Can extremely uncomfortable spaces cause unrest? Psychologist Collin Ellard thinks so. Ellard, who directs a program called RE.L.I.V.E (Research Lab for Immersive Virtual Environments), recently came out with a book called You Are Here, explaining how over centuries of navigational innovation we've lost the ability to instinctively "find our way."

In a section titled, "City Space," Ellard discusses the 2005 riots in Clichy-sous-Bois, a predominately North African Muslim suburb of Paris, and what may have caused them. As was widely reported, two teenagers of North African descent were accidentally electrocuted as they hid from the police. This incident may have ignited the riots, Ellard suggests, but one key element that received little press was the "built environment occupied by those who participated in the violence -- that is, the ability of buildings or even neighborhoods to shape collective or individual human behavior."
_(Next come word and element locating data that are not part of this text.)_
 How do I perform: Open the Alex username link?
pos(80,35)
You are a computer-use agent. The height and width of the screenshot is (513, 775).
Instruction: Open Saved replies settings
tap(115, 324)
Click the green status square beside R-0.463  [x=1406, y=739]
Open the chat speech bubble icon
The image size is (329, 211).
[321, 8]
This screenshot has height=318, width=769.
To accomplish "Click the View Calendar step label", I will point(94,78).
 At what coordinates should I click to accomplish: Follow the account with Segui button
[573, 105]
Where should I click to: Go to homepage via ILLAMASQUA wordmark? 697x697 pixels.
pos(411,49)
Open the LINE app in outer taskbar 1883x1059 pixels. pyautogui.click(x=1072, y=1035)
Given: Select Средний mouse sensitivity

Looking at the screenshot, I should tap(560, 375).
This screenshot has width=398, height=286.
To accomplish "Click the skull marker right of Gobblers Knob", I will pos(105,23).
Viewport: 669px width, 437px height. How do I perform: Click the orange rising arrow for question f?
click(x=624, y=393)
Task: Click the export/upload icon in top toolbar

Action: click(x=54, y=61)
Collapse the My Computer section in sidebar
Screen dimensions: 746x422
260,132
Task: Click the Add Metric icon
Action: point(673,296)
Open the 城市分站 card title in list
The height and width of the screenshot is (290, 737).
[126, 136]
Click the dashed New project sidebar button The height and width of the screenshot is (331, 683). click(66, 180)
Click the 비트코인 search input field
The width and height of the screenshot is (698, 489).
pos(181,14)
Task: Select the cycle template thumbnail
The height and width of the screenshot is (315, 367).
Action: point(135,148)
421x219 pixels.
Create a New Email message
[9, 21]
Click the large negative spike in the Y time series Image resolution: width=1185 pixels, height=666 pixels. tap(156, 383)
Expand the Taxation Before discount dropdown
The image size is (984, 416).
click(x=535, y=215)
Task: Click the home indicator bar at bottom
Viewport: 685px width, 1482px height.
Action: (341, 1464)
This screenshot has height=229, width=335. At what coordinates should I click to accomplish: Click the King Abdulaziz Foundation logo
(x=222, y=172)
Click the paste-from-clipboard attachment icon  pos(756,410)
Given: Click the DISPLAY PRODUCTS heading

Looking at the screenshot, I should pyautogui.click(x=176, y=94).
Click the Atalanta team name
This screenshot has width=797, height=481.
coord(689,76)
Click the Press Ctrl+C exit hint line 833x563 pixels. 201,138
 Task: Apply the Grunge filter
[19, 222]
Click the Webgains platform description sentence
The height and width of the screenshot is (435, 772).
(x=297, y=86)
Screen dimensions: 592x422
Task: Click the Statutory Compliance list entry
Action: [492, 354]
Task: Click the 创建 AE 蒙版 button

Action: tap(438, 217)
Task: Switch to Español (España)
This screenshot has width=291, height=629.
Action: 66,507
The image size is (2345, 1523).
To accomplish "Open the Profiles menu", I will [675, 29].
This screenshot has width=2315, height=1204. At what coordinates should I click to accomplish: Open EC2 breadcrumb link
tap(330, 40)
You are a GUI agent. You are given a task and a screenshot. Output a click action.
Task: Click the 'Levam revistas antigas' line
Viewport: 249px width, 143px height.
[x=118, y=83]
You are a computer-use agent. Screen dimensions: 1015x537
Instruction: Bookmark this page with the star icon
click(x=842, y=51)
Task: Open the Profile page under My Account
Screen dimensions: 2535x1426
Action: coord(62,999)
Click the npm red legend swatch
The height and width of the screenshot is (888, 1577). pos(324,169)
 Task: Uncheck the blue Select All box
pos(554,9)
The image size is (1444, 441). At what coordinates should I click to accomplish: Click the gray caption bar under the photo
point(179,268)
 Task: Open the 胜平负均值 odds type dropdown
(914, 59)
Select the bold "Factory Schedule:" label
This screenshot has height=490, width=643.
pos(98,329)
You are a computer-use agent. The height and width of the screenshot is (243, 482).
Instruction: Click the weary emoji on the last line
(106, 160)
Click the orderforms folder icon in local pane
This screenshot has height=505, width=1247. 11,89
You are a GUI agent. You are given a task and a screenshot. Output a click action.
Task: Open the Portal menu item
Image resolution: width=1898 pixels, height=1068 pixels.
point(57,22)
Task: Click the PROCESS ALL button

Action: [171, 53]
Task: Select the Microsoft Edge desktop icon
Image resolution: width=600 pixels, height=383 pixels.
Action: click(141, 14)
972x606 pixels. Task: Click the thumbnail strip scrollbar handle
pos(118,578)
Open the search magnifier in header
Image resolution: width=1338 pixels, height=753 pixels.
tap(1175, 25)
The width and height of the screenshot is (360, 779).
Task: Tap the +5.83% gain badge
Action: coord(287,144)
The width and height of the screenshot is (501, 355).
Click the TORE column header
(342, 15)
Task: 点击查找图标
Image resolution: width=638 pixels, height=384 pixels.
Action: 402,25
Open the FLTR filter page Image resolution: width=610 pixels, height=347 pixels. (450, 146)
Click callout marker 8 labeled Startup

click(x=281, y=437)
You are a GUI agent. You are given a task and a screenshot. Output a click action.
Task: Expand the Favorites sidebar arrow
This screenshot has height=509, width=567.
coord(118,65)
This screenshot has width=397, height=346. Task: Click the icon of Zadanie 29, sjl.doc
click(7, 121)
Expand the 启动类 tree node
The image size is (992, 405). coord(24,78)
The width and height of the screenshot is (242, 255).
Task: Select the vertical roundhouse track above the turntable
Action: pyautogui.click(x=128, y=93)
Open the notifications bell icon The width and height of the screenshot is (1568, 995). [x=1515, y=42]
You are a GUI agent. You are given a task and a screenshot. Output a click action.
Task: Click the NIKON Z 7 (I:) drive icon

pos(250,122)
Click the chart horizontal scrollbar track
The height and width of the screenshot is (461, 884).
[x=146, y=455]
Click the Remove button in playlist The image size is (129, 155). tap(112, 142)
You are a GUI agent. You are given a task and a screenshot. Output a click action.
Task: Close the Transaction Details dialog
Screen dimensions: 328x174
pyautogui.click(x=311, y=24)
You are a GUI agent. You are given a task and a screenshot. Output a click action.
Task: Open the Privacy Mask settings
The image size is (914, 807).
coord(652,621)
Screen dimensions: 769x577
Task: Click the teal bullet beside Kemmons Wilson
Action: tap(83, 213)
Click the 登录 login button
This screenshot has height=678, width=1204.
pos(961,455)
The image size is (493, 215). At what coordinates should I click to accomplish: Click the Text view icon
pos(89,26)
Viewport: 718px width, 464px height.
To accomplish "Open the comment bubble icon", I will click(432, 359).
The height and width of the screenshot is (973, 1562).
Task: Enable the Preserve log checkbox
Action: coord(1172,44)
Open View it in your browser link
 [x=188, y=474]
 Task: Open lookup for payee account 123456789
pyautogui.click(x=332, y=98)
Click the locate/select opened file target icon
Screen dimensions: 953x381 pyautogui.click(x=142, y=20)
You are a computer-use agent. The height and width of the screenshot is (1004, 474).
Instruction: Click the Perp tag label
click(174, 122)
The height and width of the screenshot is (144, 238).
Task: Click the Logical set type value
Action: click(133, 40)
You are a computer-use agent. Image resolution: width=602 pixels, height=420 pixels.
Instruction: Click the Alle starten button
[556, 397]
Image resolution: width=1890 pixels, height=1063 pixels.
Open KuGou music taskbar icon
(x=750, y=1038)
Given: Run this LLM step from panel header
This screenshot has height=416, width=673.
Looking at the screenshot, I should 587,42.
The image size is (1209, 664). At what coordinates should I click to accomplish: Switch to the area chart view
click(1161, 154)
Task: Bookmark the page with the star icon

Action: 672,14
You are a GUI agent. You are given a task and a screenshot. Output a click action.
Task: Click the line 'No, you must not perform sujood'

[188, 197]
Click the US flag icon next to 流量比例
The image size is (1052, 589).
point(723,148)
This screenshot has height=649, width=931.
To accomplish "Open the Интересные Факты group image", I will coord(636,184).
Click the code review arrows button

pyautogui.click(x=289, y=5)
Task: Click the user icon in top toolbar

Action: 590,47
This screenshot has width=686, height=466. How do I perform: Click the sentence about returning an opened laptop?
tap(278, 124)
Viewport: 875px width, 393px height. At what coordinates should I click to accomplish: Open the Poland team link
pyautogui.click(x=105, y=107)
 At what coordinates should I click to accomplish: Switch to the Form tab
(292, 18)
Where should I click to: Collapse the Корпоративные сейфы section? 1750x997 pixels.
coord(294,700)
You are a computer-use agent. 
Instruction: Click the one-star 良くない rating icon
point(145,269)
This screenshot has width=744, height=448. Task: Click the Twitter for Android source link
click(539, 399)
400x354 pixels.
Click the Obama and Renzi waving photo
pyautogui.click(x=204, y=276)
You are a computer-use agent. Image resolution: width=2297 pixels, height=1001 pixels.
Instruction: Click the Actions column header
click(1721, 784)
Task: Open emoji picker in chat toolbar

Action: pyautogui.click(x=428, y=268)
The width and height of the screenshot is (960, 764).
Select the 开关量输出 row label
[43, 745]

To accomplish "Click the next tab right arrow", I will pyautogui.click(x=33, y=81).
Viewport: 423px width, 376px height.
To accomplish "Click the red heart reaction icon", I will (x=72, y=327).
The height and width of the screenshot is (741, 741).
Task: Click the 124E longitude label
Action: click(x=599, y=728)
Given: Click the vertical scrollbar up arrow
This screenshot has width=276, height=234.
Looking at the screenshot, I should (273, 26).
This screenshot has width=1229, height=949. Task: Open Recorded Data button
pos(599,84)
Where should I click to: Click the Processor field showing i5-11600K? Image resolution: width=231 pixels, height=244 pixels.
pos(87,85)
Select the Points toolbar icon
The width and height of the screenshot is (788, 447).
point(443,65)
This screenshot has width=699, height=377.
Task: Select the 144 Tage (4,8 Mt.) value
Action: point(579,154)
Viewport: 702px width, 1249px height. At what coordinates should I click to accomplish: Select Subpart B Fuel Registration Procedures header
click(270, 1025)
"At the time of the unrest," Ellard continues, "Clichy-sous-Bois was occupied by almost 30,000 people, among them some of the most impoverished in all of France." The area was isolated from the rest of the country due to a lack of access to public transport; the streets were flanked by high, concrete buildings; intersections and pedestrian traffic were rare. Furthermore, this cloistered setting couldn't have been more different from Muslim urban centers, "with their houses that face away from public thoroughfares and their graceful courtyard designs [that] emphasize privacy, family hierarchies, and clear lines of separation between public and private space."

Photographer Nico Oved, in an exhibition called "L'Habitat marginalisé," documented the gloomy, concrete confines of Clichy-sous-Bois. In a caption to the photo at bottom, Oved underlines the failure of this type of regimented, highly modern design: "What were designed to be open public spaces have ended up becoming havens for all sorts of crime. With little or no traffic moving through these places, they become hidden enclaves that protect drug dealing and other nefarious activities from the eyes of police patrols."

The mood-altering dwelling isn't an implication, or an excuse. But the suggestion is strong, and not to be ignored.